EXERCISE MATERIAL Block Start

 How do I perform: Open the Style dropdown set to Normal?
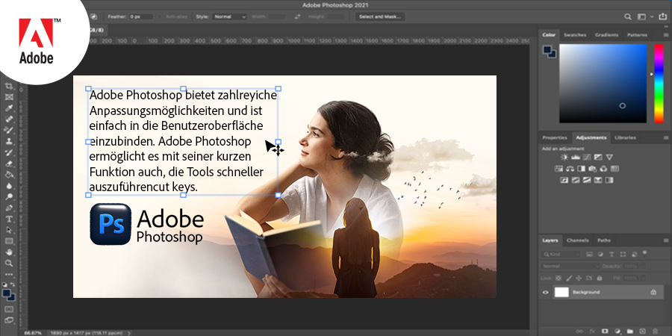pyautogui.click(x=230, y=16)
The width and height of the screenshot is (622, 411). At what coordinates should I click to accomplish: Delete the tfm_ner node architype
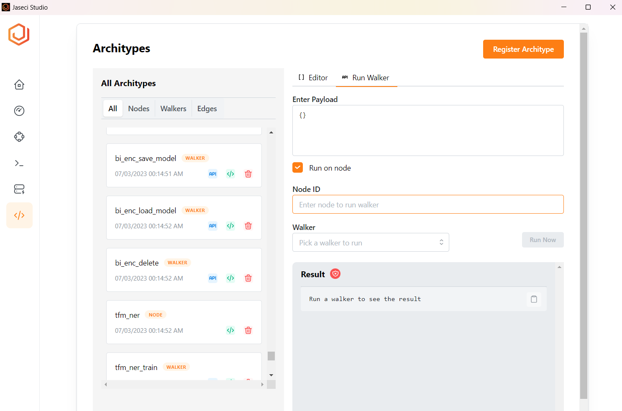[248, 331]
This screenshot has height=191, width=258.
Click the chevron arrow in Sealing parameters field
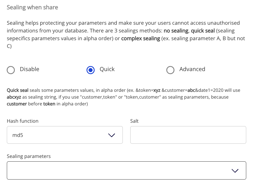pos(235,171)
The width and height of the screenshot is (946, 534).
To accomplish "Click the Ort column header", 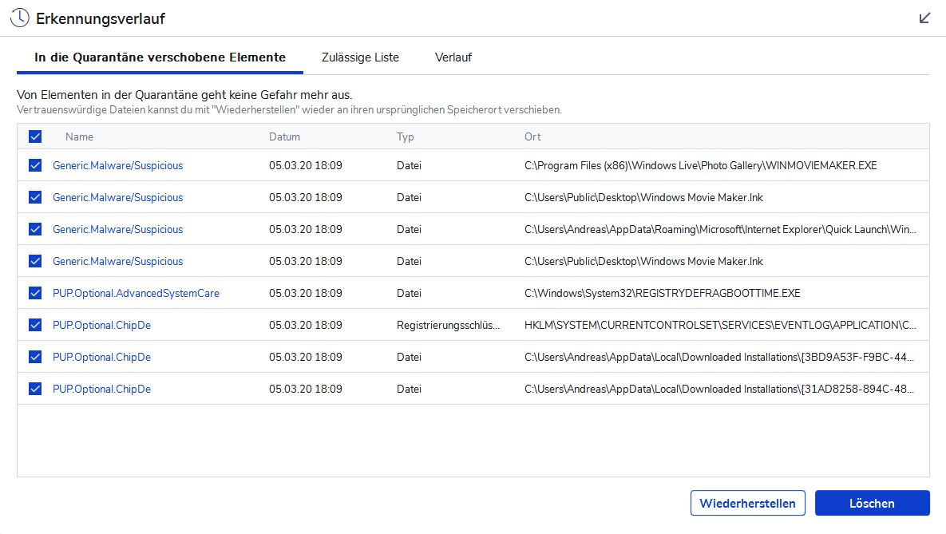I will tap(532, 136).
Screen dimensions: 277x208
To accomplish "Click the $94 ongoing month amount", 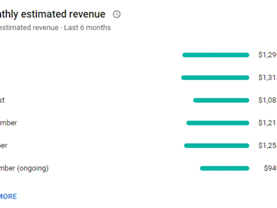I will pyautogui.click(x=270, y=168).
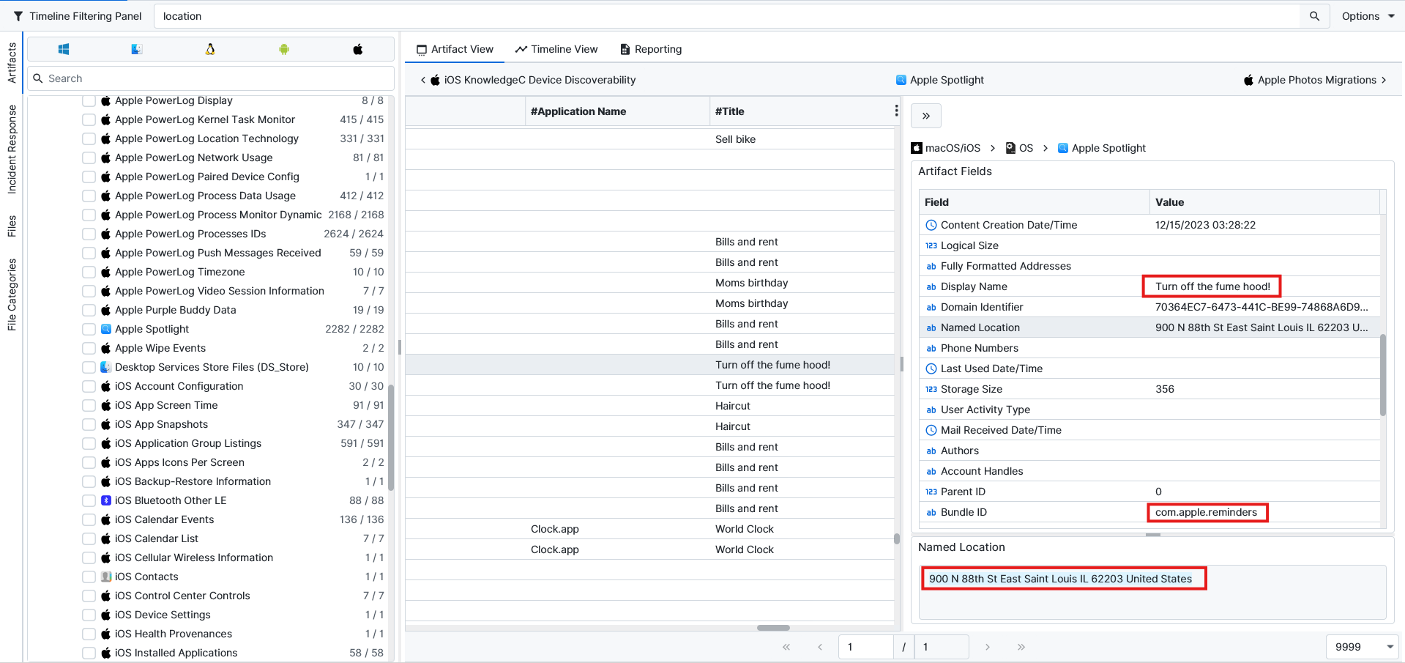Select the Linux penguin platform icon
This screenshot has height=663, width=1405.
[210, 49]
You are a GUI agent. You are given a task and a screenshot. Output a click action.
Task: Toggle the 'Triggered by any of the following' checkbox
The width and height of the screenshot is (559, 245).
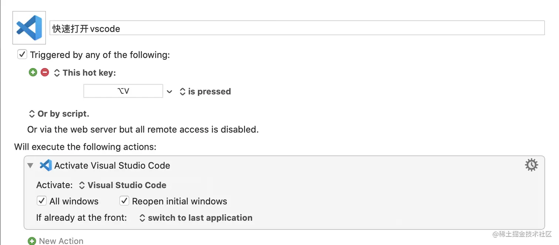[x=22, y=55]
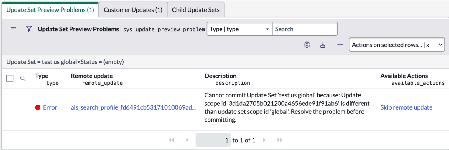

EXERCISE MATERIAL Block End

WHAT TO PRODUCE
From the line that contains "You are a GUI" to the end of the material above, output every line exactly, both ends included, but leave out any pictures.

SOLUTION FOR THIS TASK
You are a GUI agent. You are given a task and a screenshot. Output a click action.
Task: Toggle the 'Triggered by any of the following' checkbox
The width and height of the screenshot is (559, 245).
[x=22, y=55]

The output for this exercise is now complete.